HIV engulfs numerous people across the globe. In spite of the emphasis on early detection, care and attention, the latter two seem to be provided only later to infected people. A study attempted by the Johns Hopkins University School of Medicine in Baltimore affirmed that many HIV-infected people in the United States and Canada lack the care they need early enough.
The study encompassed approximately 45,000 patients belonging to both the countries. All these patients were first provided with the required clinical care for HIV from 1997 to 2007. The patients’ CD4 cell counts were first measured by the authors to determine the strength of their immune system. It then appeared that every year the median CD4 count increased but remained constant from 256 cells/mm3 to 317 cells/mm3.
Richard Moore, lead author and MD, of Johns Hopkins University School of Medicine in Baltimore enlightened, “The public health implications of our findings are clear: Delayed diagnosis reduces survival, and individuals enter into HIV care with lower CD4 counts than the guidelines for antiretroviral therapy initiation.
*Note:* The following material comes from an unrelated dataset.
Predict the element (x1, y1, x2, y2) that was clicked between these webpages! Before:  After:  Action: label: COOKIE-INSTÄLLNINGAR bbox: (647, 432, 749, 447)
A delay in presentation for treatment not only increases the chance of clinical disease progression but also increases the risk of ongoing transmission.”
The investigators highlighted that the median count remained below the present day level advised for patients to start antiretroviral therapy mainly 350 cells/mm3. The median age at which patients first received HIV care appeared to increase over the study period from 40 to 43 years of age. The investigators aim to introduce an advanced and effective treatment for HIV-infected patients before the immunological deterioration.
The study will be published in the June 1, 2010, issue of Clinical Infectious Diseases.